Spacemen3-1991-promo

557. box of rain

“The Grateful Dead at their most American and beautiful. It says so on the album cover (if you look closely). It’s 1970 and the drugs aren’t so much wearing off in the land of the Dead as imposing a desire for something a little more grounded, relevant to the reality of things like gravity, the ground itself, the stuff we’re standing on (unless there’s concrete in the way). Anyway, Box Of Rain is just a beautiful song. Even my mom likes it. Don’t know what it’s about and I don’t really care. The sun is shining and the dark star has crashed. What more do you need?” (Philip Random)

GratefulDEAD-AmericanBeauty

578. who are the brain police?

It’s 1966 and it seems only Frank Zappa and his Mothers realize just how freaky and weird things are about to get, and Frank never even did drugs (beyond cigarettes and coffee). Nevertheless he could see them — the Brain Police. Or more to the point, he felt them, because you can’t see the brain police, can you? They’re within you, hiding behind your devices of oracular perception. Recording things. Seriously, they are there, implanted at birth.

Zappa-Mothers-1966

579. when tomorrow hits

By the time When Tomorrow Hits hit, Spacemen 3 had already broken up for all the regular reasons that drug addled, pioneering psychedelic outfits break up, and then some. A cover of a Mudhoney original, it was supposed to be part of a double-A split single which would also feature Mudhoney’s version of Spacemen 3’s Revolution, but for whatever hazy reason, that didn’t happen. What does happen is Spacemen 3’s equal parts smoother and sharper take on When Tomorrow Hits, particularly that part toward the end, when it hits!

Spacemen3-1991

633. hot burrito #2

“Second of two in a row from Gilded Palace of Sin, the Flying Burrito Brothers’ debut masterpiece of countrified rock. Because you can’t really hear one Burrito without the other, both apparently concerning the same girl, the same tormented relationship, which of course only makes the country stylings more relevant.
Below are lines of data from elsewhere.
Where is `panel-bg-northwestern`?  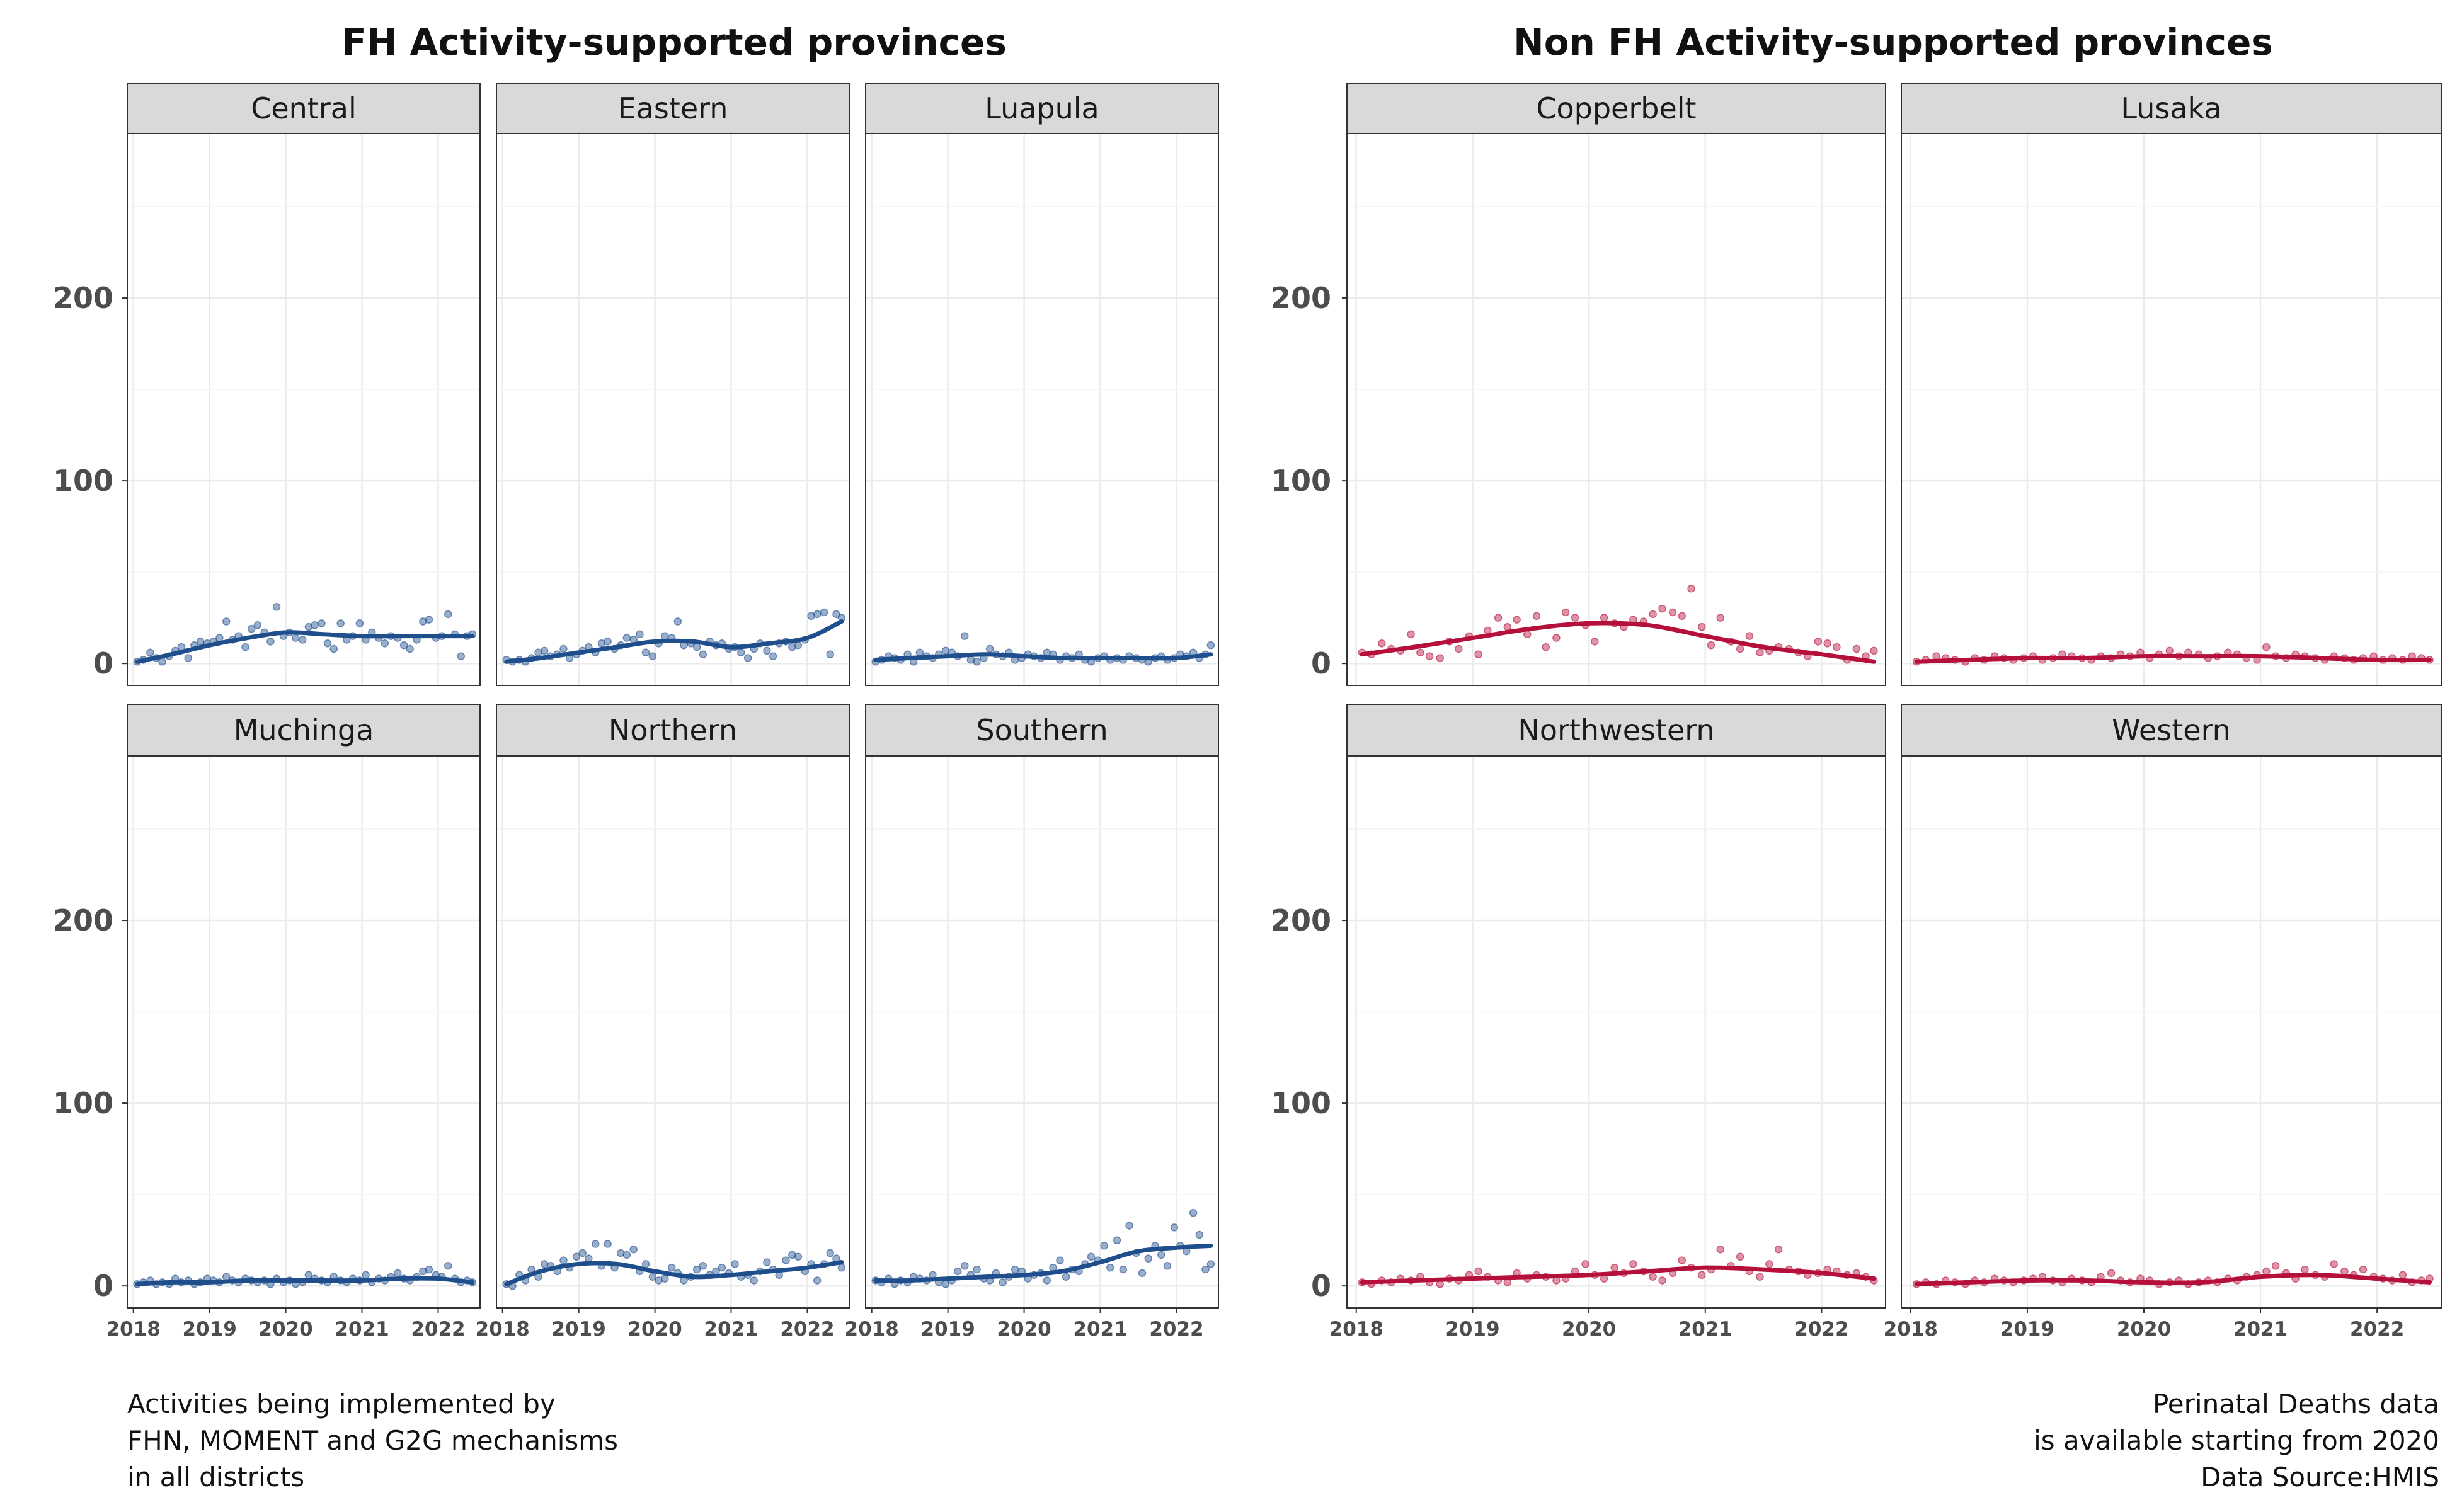
panel-bg-northwestern is located at coordinates (1616, 1032).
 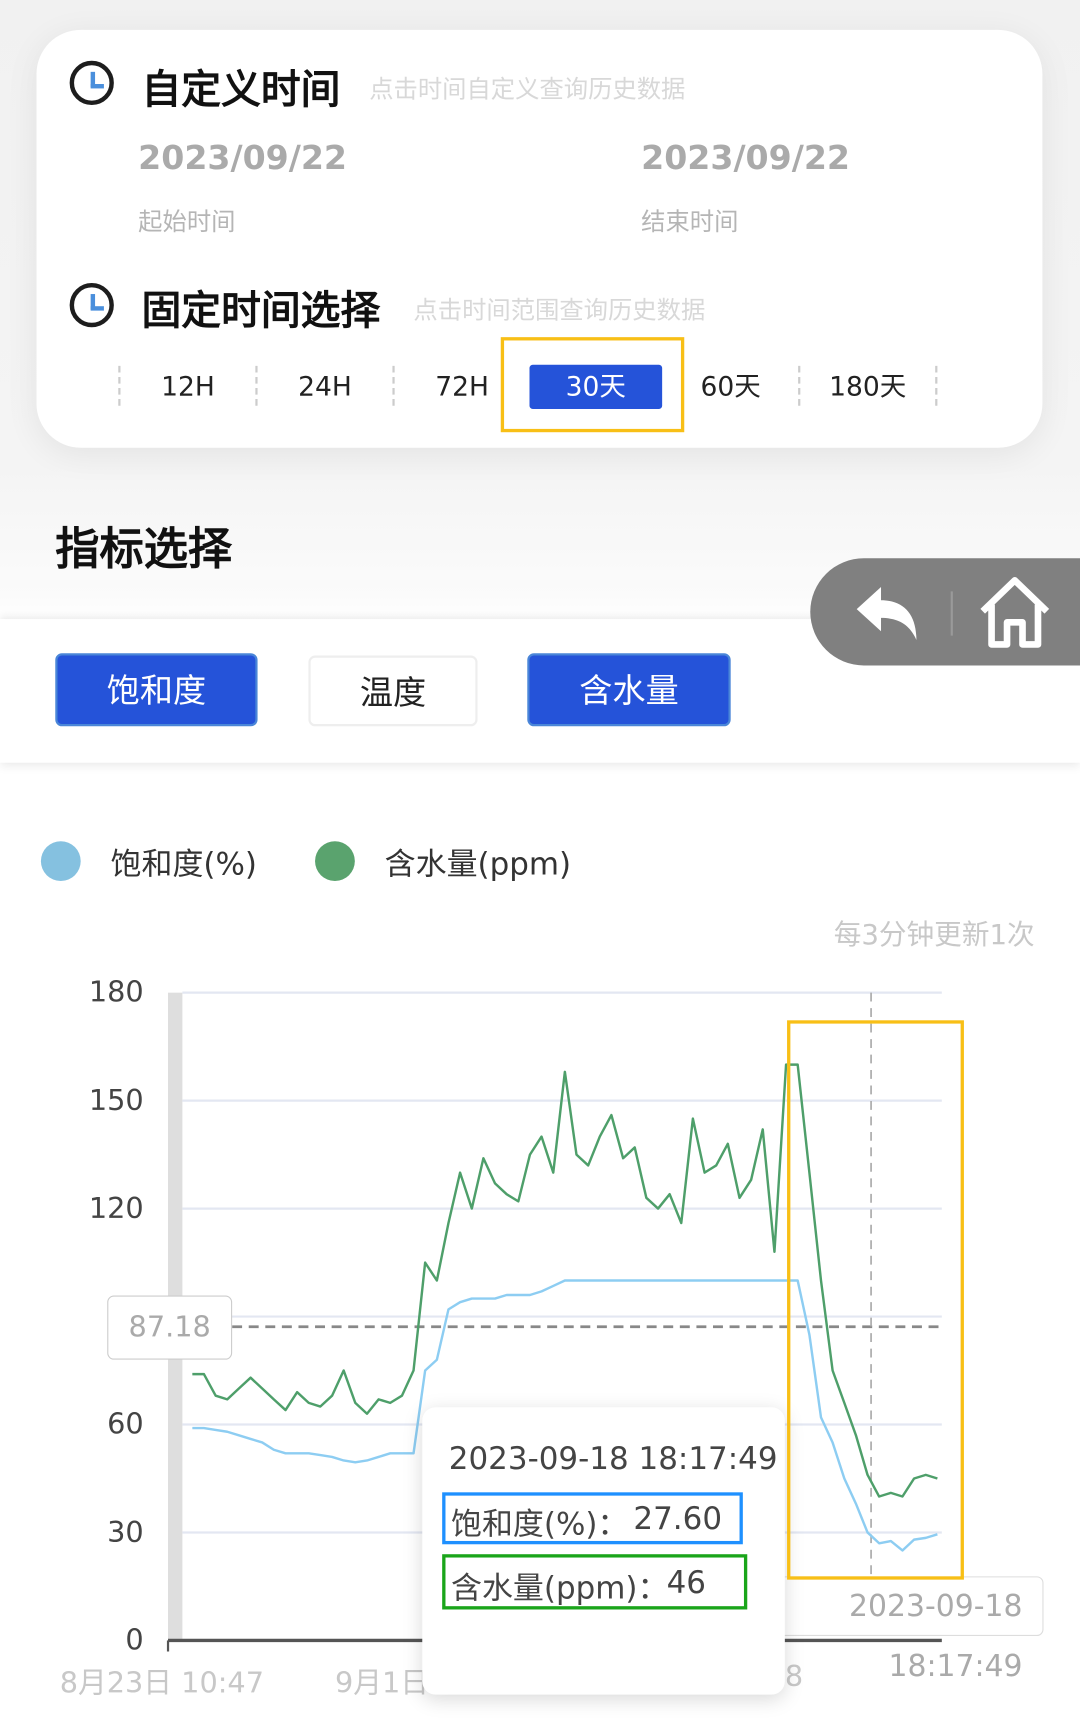 I want to click on y-tick: 120, so click(x=116, y=1209).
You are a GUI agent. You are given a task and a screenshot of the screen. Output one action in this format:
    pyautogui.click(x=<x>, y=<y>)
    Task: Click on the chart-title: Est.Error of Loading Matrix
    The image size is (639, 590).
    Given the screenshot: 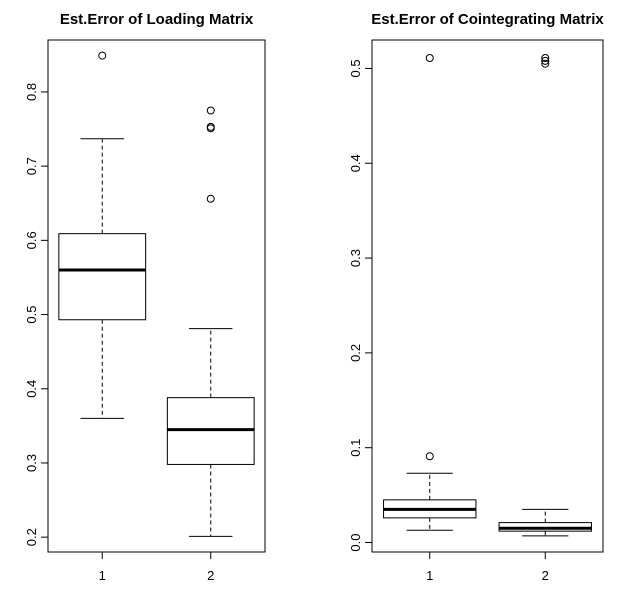 What is the action you would take?
    pyautogui.click(x=157, y=20)
    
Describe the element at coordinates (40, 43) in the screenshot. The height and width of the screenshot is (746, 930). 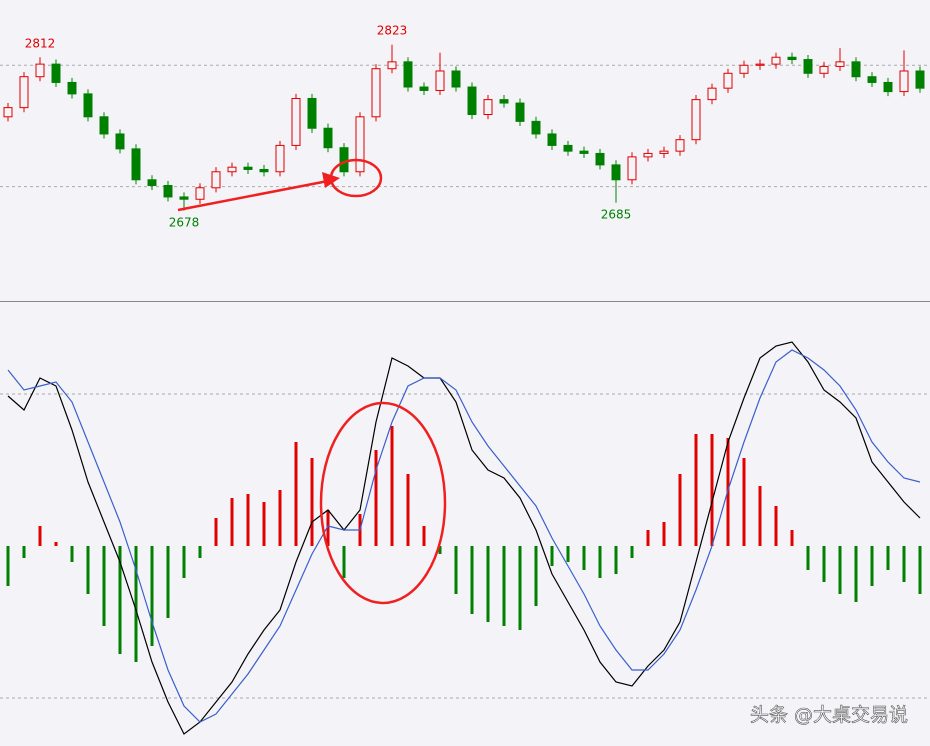
I see `high-label: 2812` at that location.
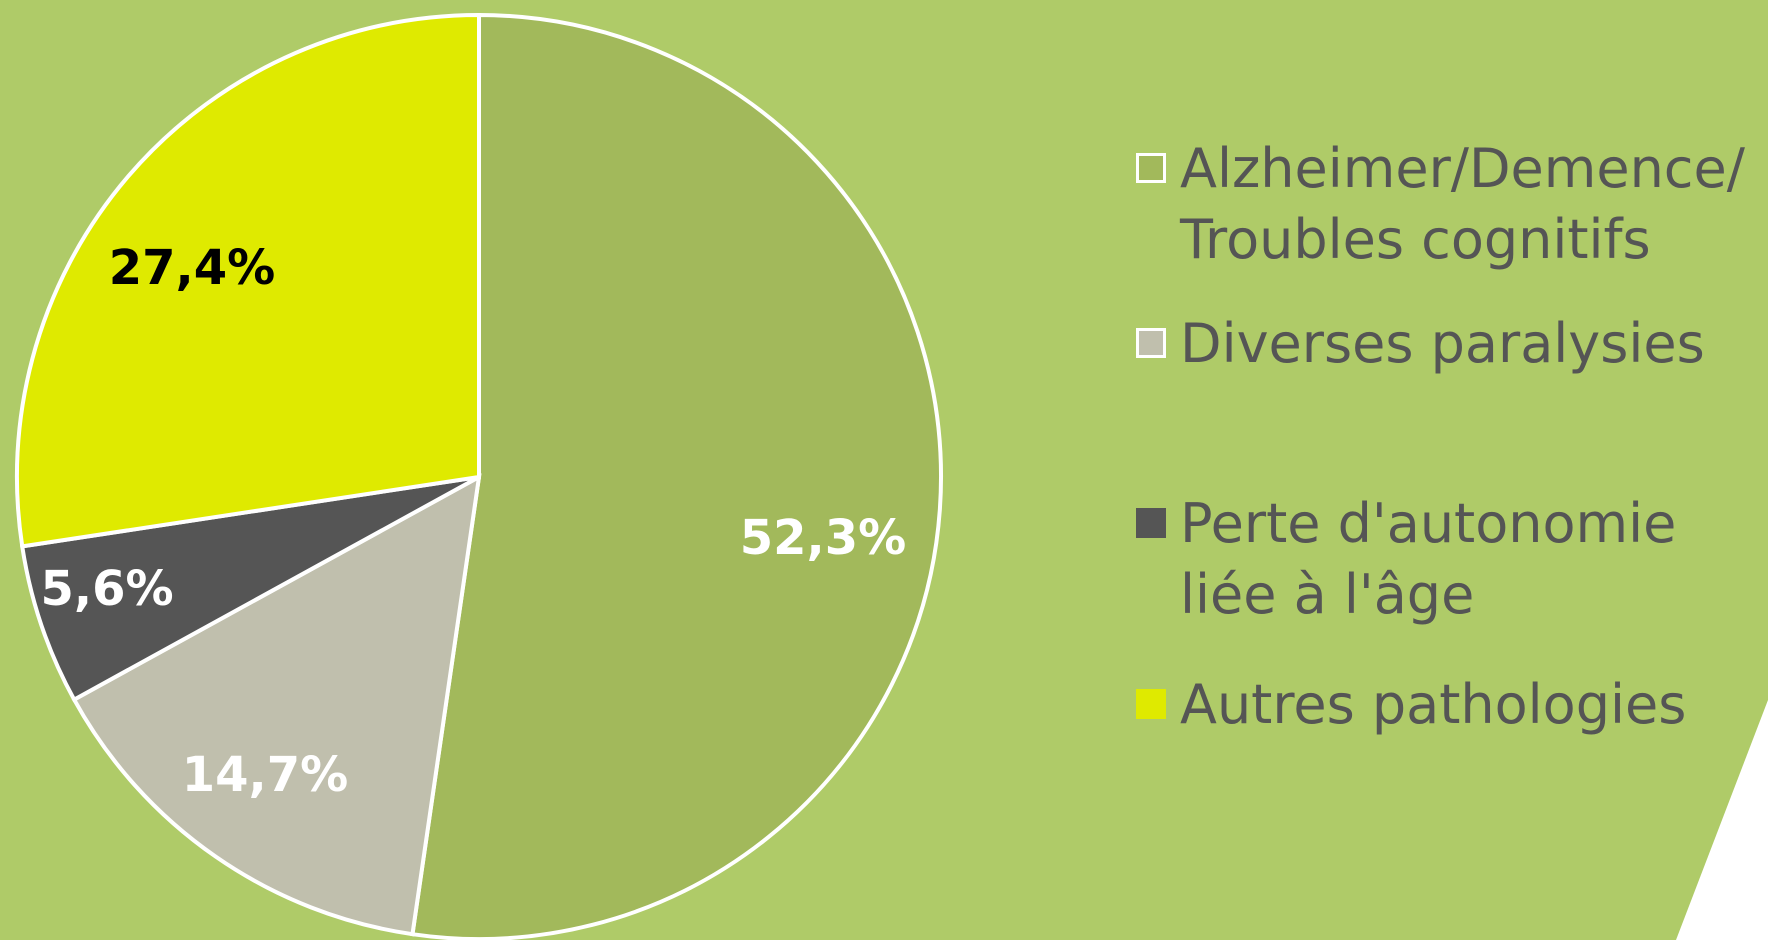 This screenshot has height=940, width=1768. What do you see at coordinates (1434, 704) in the screenshot?
I see `legend-label: Autres pathologies` at bounding box center [1434, 704].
Or as Motron puts it, ‘the country stuff set the drugged out hippie rock stars free to mix whiskey and heroin and broken hearts – a terrible way to live, but it sure made for some kickass and essential music.” (Philip Random)

FlyingBurritoBros-1969-02

843. Walkin’ with Jesus

“In which the Spacemen 3 sing the somnambulant praises of being so f***ing high, you may as well be hanging with God’s own son. Found on their first album and a bunch of other places, it’s rumoured to be completely concerned with heroin. But don’t be fooled, kids. Heroin’s a liar. Ain’t no heaven on earth.” (Philip Random)

spacemen3-1987

905. waterfall + don’t stop

Two Stone Roses tracks presented as one because they really are – just played in different directions. Or as some genius put it at the time, “You know the drugs are good when songs are changing direction and you don’t really notice.” And the drugs were very good in Manchester at the time of that first (and only really) Stone Roses album.

stoneroses-1989

1002. spaced cowboy

You didn’t get to hear much of Sly and Family Stone’s There’s A Riot Goin’ On when the album was new in 1971-72, certainly not if you were stuck out in suburbia.  But what little you did hear was enough to make it clear: the 1960s were over, with only crushed and dying flowers left in their wake. A darker, meaner time was on us, even if many were still pursuing deep and personal extraterrestrial explorations.